Guest Spots: Implodes’ sonic-phenomena counterparts

Implodes: Black Earth Implodes: Black Earth (Kranky, 4/20/11)

Implodes: “Marker”

[audio:http://alarm-magazine.com/wp-content/uploads/2011/04/02-Marker.mp3|titles=Implodes: “Marker”]

According to Chicago-based drone-rock band Implodes, its new album, Black Earth, is inspired by a “haunted and magical place,” where “there’s an old barn there with many rooms and a silo that’s filled with dead insects.” With a wealth of slow-moving melodies and dark guitar murmuring tangled in a web of reverb, it’s an aptly creepy description. The Psycho-esque cover art does an equally effective job of communicating the record’s paradoxical beauty and gloom.

All four members of the band answered this question for ALARM: what natural sonic phenomenon best describes your role in Implodes?

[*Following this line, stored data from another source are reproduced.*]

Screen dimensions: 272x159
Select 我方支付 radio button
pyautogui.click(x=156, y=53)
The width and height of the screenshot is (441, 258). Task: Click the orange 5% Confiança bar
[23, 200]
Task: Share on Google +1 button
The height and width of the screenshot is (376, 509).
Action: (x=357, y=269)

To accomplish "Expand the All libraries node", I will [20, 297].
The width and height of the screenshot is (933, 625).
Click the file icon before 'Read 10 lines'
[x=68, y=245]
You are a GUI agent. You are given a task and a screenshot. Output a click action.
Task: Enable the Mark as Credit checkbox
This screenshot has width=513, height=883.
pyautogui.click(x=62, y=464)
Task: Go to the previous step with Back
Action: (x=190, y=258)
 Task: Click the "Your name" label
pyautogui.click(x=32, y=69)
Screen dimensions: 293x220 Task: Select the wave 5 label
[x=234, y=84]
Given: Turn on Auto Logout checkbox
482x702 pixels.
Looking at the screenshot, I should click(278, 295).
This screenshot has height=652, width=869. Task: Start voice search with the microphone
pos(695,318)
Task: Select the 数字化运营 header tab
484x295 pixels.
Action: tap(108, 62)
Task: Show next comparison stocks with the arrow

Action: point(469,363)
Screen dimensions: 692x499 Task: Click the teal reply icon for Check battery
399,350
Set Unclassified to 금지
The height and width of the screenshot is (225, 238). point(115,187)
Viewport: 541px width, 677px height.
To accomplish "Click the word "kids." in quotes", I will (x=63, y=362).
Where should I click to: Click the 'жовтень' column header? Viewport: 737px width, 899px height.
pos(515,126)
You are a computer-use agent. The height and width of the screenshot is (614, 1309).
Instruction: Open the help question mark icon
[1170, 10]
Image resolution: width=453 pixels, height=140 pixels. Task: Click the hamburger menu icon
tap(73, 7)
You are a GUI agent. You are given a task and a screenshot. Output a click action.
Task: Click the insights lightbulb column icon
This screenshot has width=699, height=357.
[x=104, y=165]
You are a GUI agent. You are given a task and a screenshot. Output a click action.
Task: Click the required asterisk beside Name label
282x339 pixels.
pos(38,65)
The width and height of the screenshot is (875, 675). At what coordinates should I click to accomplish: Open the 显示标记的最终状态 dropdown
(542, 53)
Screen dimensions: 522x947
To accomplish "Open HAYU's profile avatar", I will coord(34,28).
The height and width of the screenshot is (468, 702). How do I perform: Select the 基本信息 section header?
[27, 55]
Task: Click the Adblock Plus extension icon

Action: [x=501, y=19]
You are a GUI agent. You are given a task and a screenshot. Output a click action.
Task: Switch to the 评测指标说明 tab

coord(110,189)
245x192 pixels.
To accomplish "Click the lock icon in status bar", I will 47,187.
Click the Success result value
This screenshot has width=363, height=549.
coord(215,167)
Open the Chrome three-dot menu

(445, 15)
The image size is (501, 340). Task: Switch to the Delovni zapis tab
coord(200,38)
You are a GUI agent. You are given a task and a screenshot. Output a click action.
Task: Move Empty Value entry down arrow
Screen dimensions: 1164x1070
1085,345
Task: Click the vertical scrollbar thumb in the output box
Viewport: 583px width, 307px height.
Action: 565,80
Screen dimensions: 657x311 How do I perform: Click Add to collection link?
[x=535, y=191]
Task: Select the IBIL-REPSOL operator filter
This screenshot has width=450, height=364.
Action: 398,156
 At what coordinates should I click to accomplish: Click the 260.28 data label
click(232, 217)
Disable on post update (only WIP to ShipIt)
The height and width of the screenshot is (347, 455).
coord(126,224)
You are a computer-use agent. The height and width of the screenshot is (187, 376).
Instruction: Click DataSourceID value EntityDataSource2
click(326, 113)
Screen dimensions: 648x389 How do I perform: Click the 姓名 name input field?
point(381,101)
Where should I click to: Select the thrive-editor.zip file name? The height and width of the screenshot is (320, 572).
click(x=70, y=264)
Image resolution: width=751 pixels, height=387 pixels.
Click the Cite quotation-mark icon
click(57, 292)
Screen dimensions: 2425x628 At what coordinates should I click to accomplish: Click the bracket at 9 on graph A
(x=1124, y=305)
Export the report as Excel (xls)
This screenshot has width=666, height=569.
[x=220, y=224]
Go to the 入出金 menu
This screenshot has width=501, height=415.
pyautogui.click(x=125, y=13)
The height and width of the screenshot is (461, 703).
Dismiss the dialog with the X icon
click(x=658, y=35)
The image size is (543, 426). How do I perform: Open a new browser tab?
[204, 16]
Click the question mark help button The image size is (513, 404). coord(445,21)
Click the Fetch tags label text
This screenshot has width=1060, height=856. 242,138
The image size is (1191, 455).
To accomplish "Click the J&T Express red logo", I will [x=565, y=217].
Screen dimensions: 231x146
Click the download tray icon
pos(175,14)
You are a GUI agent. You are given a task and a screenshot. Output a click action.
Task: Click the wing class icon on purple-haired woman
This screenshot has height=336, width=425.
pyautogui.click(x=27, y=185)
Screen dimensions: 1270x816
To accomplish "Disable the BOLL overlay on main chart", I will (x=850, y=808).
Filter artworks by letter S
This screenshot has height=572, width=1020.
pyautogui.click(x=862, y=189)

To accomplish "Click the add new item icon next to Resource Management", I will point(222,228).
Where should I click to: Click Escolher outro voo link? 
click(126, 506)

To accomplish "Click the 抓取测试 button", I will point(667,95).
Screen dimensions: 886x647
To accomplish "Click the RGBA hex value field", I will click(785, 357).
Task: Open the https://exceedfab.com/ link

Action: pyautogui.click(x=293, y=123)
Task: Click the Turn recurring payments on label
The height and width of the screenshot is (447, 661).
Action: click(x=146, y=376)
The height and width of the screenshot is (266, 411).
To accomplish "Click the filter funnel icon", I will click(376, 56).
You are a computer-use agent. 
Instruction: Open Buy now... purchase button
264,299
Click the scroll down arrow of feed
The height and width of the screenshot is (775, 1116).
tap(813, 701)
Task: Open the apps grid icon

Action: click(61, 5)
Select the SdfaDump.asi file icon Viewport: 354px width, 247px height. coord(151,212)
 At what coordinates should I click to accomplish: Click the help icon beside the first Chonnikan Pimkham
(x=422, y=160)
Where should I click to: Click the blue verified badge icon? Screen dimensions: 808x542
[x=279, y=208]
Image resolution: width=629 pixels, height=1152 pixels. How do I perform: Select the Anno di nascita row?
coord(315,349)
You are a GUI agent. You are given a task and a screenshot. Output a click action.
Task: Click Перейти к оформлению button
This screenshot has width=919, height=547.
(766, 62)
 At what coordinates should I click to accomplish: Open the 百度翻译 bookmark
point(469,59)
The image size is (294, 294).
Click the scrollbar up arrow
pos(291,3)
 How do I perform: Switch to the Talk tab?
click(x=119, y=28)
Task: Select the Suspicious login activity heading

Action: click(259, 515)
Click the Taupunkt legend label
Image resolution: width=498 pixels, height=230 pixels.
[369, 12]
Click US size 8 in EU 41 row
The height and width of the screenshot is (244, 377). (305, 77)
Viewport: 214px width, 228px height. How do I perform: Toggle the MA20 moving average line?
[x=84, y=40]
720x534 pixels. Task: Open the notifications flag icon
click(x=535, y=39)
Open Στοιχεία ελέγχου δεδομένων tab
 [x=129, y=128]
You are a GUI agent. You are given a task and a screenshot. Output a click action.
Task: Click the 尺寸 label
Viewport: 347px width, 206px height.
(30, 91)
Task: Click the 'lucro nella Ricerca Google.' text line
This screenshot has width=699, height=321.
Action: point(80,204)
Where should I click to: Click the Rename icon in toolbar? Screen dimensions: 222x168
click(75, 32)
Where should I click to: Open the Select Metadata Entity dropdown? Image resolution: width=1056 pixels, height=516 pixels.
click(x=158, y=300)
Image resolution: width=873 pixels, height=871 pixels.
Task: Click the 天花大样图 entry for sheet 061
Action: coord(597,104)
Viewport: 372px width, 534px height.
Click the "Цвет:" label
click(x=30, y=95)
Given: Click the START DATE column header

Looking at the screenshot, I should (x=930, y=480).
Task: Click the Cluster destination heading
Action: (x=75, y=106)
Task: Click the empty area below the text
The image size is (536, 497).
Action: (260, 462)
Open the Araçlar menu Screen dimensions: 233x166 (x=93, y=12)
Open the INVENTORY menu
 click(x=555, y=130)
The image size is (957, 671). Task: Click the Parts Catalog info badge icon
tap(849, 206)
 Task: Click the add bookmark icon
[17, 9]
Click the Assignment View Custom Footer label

Implodes’ Sonic-Phenomena Counterparts
by Implodes

Emily Elhaj:

Naturally, I would hope my sound could be likened to an avalanche. The indistinct rumble of packed snow sliding down a mountain’s façade seems to complement the booming nature and tone of my playing. The sounds are heavy yet mobile.

Justin Rathell:

The world around me has a remarkable way of translating very easily into percussive rhythms, tapping on my ears, begging me to follow along. Playing in Implodes often reminds me of just a couple of choice moments, much darker moments in my times experimenting with hallucinogens.  Times where I was stricken with such overwhelming paranoia that I found myself focusing on the quietest, most isolated sounds.  Sounds that began to grow louder and louder, drowning out other foreground noise that, in reality, was much more prominent. Sometimes, I was hearing the pulse in my neck or the beat of my own heart.  It sounded like drums to me.  It was somehow comforting. Everything else, even my other senses would dull.  Except I think I could see my pulse; it would move the air.

Matt Jencik:

My guitar sound reminds me of getting caught in an undertow in the ocean and getting tossed around in the wave, with the water roaring in your ears, not knowing which way is up.  Then somehow ending up on shore with just a few scrapes from the sand on the way back in, not sure how you didn’t drown.

Ken Camden:

The auroras of Saturn, much like the aurora borealis of Earth, are created when charged particles enter the planet’s atmosphere via solar winds.  These particles tend to form around the magnetic poles of the planet and spiral around the magnetic field lines of Saturn.  These particles are energetic enough to ionize nearby gas molecules to the point of emitting light.  This reaction simultaneously emits a variety of low-frequency radio waves deep into space.  My sonic role in Implodes reminds me of this phenomenon.  I see my sound as an atmospheric force that creates an electromagnetic interference around a center sphere of rhythm and harmony.